> _Material_:

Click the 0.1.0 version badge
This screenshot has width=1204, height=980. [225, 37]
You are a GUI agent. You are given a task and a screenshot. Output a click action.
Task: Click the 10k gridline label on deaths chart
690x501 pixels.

> _Set exercise_: Put the stretch from the line containing "You are a GUI" through the end of the items into a JSON list of strings, with one string per line and blank lines omitted.

> _Result below_:
[
  "You are a GUI agent. You are given a task and a screenshot. Output a click action.",
  "Task: Click the 10k gridline label on deaths chart",
  "690x501 pixels."
]